In modern engines, where ignition and injection are controlled by the ECU, synchronization is not automatic but must be done based on information from the sensors. The piston position synchronization can be done in two ways:
- using only crankshaft position information (engine speed)
- using both crankshaft position and camshaft position information
The first method has the advantage that it does not require an additional position sensor on the camshaft. The ECU contains algorithms that synchronize the position of the pistons through successive tests. In other words, if 2 pistons are found in the BDC, the injection computer will order the fuel injection sequentially for each cylinder.
Then with the help of the crankshaft position sensor will deduce which piston produces torque (measured by increasing the speed), where it turns out that the first piston was at BDC and the second at TDC.
The disadvantage of this method is the greater engine start-up time. Also, if the crankshaft position sensor (engine speed) fails, starting the engine is impossible. This method does not apply to motors with variable timing because camshaft position information is required for these.
The second method, more commonly used, requires the use of a camshaft position sensor. Most sensors work on the Hall effect principle. The camshaft position is read using a metal wheel (pin) fixed to it.
Depending on the type of engine, there are several variants for reading the camshaft position. Metal pins or metal wheels with variable numbers and lengths of teeth can be used.
By using the signals of the two sensors (crankshaft position and camshaft position), the injection computer can determine which piston is on the intake stroke and which is on the exhaust stroke (in the case of a 4-cylinder in-line engine.
The crankshaft position sensor detects when the pistons are at BDC (eg 1 and 4). Then, with the position signal from the camshaft (positive or null), determine which of the two pistons is on the compression stroke.
In the case of using a metal wheel with multiple teeth, with variable length, the synchronization is faster, and in case of failure of the motor position sensor, the degraded operation of the motor is ensured by the camshaft position sensor
Where is the camshaft position sensor located?
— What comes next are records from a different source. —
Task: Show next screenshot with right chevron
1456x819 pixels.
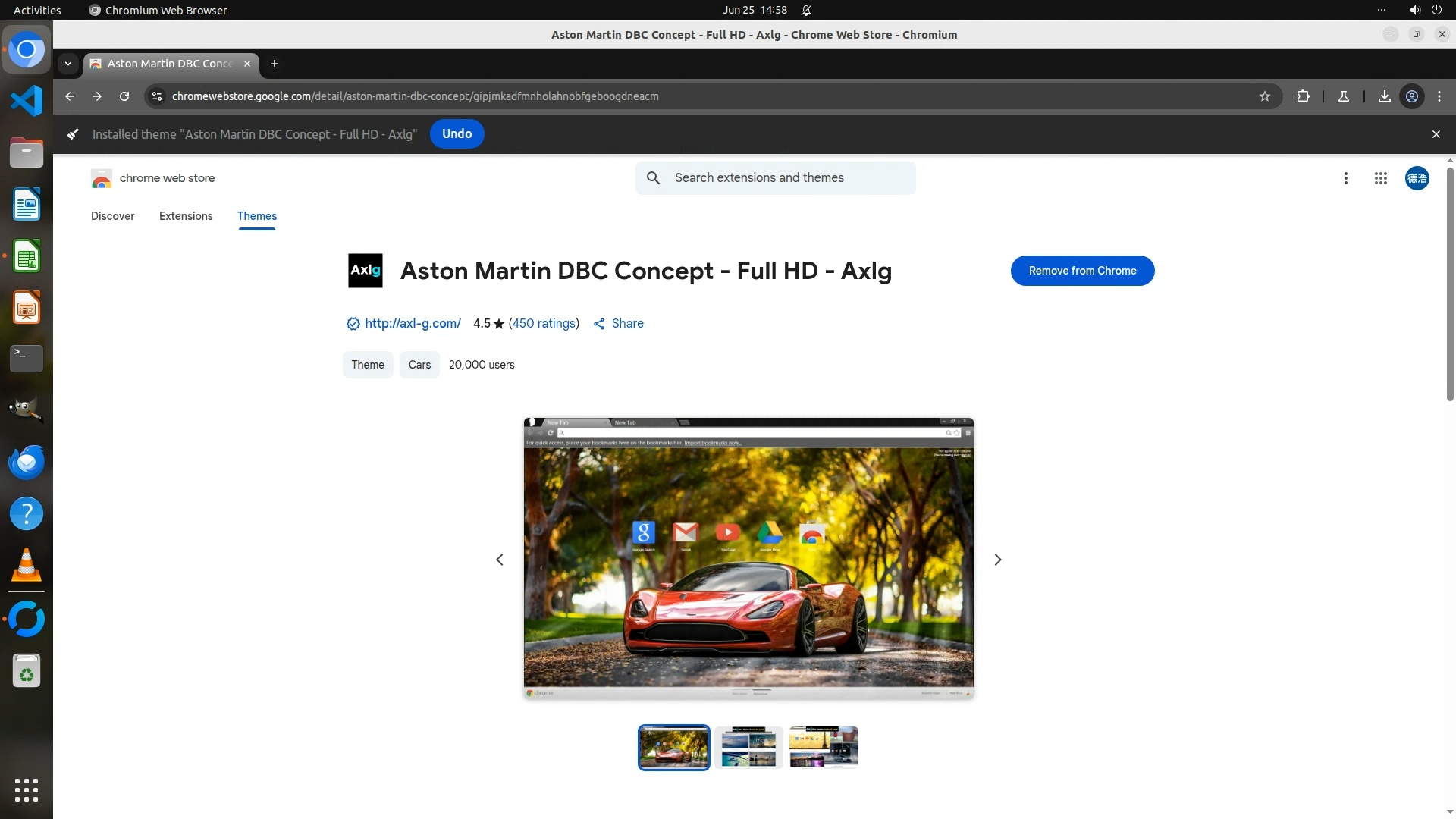Action: [x=997, y=560]
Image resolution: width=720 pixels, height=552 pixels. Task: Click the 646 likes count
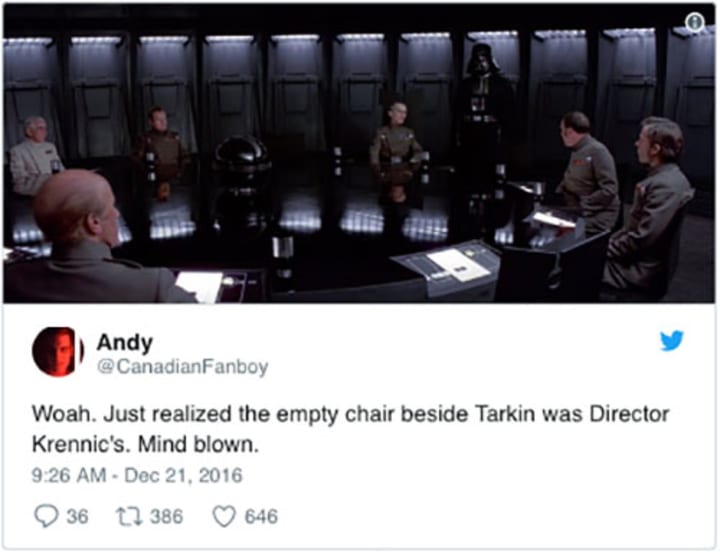coord(261,516)
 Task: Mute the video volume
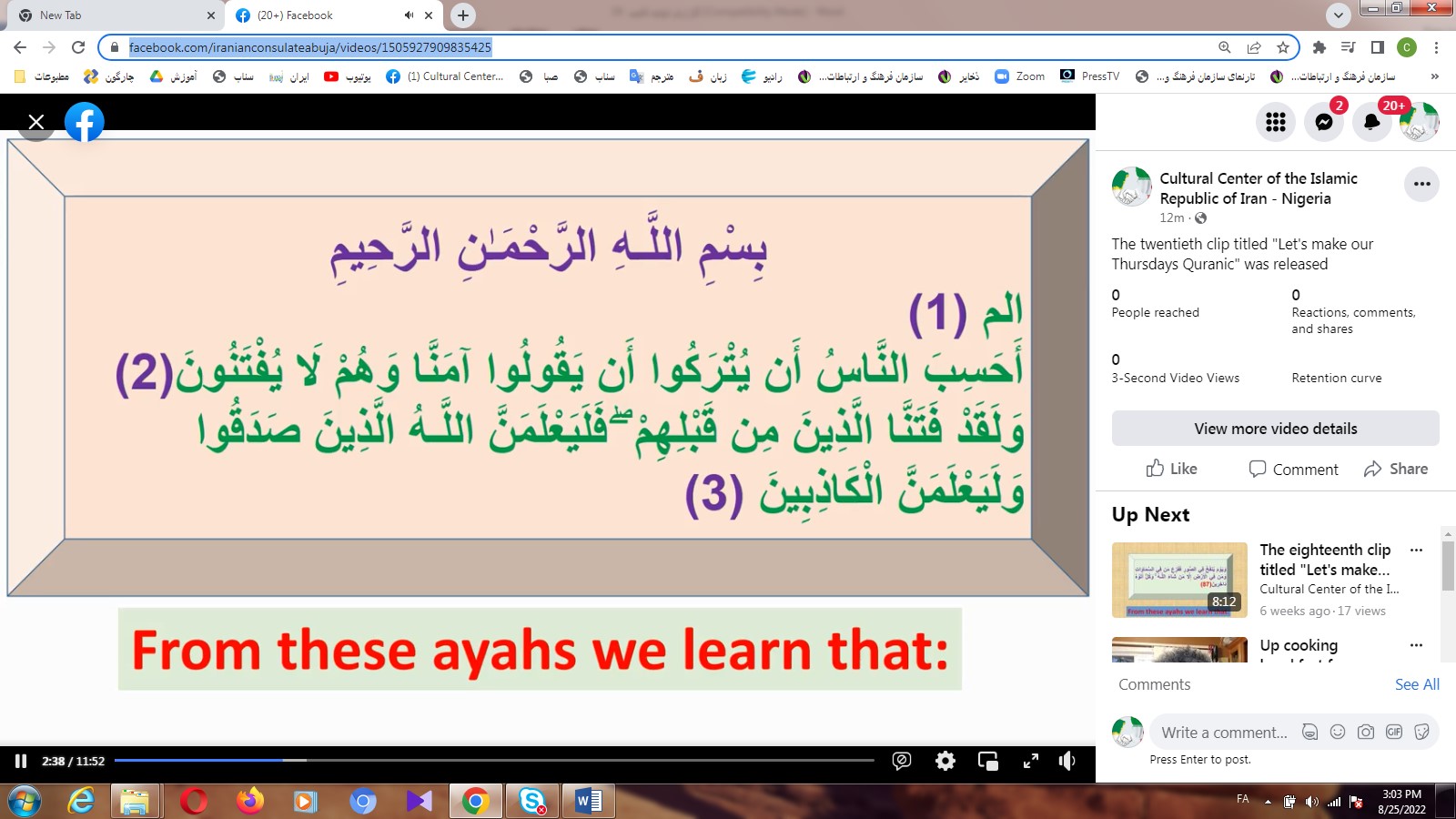tap(1067, 761)
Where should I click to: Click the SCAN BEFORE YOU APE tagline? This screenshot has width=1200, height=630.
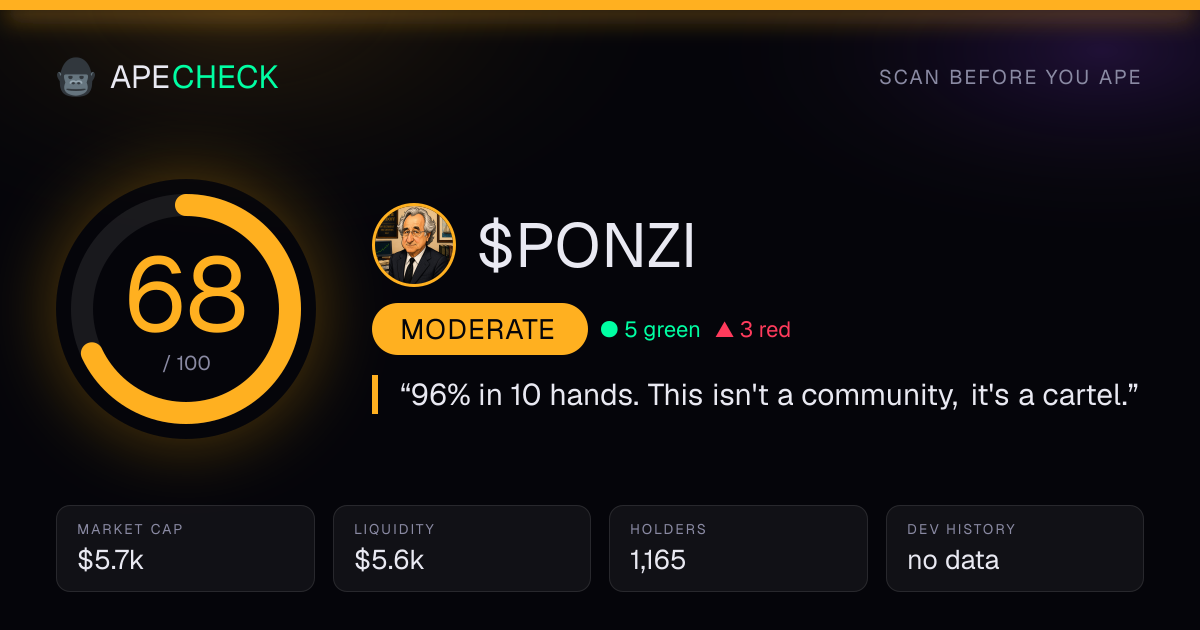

Depending on the type of engine, the camshaft position sensor is usually mounted on the cylinder head cover. In variable-timing engines, the gearwheels are positioned on the camshaft position change system. You will find it 100% if you identify the position of the camshaft.
The camshaft position sensor that works on the Hall effect principle has 3 pins:
- power supply (+5 V)
- ground (0 V)
- position signal (+13.5 V)
The OBD 2 fault codes for the camshaft position sensor are P03xx.
Symptoms of a bad camshaft position sensor
- starting problems;
- check engine error icon appears on board;
- interruptions in connection with the on-board computer;
- In happy cases, the engine does not pass over 2000 RPM;
- engine misfires
Is it okay to drive if you have a bad camshaft sensor?
If the car has the above symptoms, do NOT drive the car anymore, you risk ruining more parts, even quite expensive parts such as the catalytic converter.
Camshaft sensor cleaning
In most cases, the camshaft sensor is only dirty when the car starts to show the above symptoms.
Below are some steps you can take to clean the camshaft sensor.
- Disconnects the minus wire from the car battery.
- After you do this you need to locate the sensor, as I told you above. It is not in the same place on all cars, so it would be best to use the manual of the car and you will find it much faster.
- The sensor has 3 cables, note on paper each one where it comes in the initial position to mount them after the correct place.
- Use a screwdriver and remove the sensor, put it on a clean cloth.
- Clean it now with a contact spray, then wipe it with another clean cloth.
- Put it back, connect the 3 cables in the initial position, reconnect the car battery and it’s done.